A prime example of this is the argument that the beauty and magnificence of the universe is enough to prove that God exists. The very best that this argument can do is to suggest that there is some kind of intelligence behind the formation of the universe. To put a name on this intelligence and claim to know its nature and intention is a huge leap of the imagination that does not hold up to any scrutiny.

Life is meaningless without God, another letter states.
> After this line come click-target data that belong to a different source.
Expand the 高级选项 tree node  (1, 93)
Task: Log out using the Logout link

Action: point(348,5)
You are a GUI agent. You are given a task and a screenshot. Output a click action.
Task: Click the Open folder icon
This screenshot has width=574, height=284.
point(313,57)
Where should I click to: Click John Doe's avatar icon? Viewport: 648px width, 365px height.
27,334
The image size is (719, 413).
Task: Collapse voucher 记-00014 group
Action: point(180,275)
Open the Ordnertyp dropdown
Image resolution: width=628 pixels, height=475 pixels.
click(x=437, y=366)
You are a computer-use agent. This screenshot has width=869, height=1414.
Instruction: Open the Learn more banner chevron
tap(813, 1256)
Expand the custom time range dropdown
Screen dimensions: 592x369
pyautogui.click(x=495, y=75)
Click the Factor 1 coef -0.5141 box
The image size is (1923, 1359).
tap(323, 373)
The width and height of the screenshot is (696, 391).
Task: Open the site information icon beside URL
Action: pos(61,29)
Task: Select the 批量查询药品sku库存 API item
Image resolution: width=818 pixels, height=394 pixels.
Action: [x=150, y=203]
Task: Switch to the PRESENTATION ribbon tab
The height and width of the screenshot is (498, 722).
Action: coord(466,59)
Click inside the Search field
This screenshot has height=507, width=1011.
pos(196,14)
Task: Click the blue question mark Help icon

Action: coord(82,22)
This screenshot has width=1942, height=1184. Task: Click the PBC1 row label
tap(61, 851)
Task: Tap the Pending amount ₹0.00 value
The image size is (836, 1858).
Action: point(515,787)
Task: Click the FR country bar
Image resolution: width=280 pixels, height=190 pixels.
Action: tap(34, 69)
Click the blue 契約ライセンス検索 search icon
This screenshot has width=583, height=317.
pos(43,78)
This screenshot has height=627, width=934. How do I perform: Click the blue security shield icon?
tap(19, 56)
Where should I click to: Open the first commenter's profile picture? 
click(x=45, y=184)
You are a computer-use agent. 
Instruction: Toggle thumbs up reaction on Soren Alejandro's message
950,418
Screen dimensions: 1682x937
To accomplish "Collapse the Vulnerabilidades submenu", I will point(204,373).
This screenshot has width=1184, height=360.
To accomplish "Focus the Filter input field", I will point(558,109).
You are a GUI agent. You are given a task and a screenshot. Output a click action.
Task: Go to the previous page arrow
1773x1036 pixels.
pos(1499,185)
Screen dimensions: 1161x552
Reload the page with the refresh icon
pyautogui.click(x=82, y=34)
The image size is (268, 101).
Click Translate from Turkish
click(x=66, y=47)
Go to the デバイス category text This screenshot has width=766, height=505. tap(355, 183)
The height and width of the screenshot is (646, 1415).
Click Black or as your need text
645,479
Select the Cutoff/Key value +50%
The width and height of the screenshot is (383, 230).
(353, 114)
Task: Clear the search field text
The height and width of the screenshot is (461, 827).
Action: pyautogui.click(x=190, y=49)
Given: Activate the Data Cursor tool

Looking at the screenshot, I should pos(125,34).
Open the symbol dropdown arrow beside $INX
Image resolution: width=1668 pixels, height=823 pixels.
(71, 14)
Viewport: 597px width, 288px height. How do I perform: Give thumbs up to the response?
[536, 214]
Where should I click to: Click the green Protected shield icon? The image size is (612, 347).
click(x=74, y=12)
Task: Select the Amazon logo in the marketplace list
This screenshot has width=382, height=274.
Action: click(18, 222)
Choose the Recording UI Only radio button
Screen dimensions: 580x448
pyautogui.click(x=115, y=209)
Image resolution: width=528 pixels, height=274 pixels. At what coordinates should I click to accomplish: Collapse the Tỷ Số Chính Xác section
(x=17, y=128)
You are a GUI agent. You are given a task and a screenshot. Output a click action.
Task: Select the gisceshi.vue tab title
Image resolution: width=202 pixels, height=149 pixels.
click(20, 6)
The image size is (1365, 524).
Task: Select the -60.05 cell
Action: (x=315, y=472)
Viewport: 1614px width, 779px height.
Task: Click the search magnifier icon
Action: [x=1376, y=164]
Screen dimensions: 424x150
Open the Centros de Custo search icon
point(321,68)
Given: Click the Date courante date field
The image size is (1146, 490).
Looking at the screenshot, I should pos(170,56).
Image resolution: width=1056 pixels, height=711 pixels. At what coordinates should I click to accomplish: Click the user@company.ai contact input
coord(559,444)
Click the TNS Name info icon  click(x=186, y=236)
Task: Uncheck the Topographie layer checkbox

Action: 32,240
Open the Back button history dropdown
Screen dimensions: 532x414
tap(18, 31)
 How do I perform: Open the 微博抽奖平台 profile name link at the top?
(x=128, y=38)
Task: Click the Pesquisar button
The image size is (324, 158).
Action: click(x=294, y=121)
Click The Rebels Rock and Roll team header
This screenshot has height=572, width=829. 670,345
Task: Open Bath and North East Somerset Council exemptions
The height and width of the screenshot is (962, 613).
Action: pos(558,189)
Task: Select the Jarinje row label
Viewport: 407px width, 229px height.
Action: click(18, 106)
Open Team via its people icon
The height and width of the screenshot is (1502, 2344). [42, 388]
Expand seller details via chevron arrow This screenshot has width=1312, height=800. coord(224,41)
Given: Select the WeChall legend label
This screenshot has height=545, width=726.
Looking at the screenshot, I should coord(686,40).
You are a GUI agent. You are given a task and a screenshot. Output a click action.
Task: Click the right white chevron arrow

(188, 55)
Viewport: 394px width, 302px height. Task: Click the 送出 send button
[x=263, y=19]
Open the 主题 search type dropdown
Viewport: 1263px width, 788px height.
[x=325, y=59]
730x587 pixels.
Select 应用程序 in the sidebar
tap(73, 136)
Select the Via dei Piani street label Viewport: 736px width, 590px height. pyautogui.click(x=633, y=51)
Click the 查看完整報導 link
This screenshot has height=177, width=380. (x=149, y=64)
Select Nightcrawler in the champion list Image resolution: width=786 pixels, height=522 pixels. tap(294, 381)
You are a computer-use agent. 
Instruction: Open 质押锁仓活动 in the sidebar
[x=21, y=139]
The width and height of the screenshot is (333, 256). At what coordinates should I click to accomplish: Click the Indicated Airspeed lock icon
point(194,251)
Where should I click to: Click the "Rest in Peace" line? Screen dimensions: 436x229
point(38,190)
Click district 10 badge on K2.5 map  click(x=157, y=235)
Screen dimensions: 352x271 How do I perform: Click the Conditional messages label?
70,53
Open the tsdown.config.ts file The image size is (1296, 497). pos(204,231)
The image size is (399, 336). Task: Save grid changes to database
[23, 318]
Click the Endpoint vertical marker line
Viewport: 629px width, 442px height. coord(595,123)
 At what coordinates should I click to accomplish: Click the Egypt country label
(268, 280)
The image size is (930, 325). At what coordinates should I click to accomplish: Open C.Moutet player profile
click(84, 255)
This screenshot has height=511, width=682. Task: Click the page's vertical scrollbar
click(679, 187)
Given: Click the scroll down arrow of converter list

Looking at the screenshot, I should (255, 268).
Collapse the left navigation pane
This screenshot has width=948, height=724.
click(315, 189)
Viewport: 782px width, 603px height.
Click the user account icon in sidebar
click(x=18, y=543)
I find this the saddest of arguments. Our lives are full of meaning that does not compel us to look to the stars – our families, our relationships, our children, our work, our interests, our achievements and our hopes.

It would be more accurate to say that death is meaningless without God, a thought that should spur us on to appreciate what we have and not spend our short lives chasing phantoms.

Western civilisation is at a stage now where it can be compared to a child who is on the cusp of realising that Santa Claus is not real.

He/she knows that something doesn’t make any sense here but is reluctant to let go of the magic and is afraid that the gifts might not be quite as good.

He/she soon realises, though, that December still comes around every year, Santa Claus or no Santa Claus.
SEAN SMITH, NAVAN, CO MEATH

 

Grateful for whistleblowers

It is an age of information… and disinformation. It is an age of deceit. And Ireland, being divided loosely into cliques of inscrutable loyalties, makes it an age of insider privilege, influence, and naked menace. Thank goodness for whistleblowers.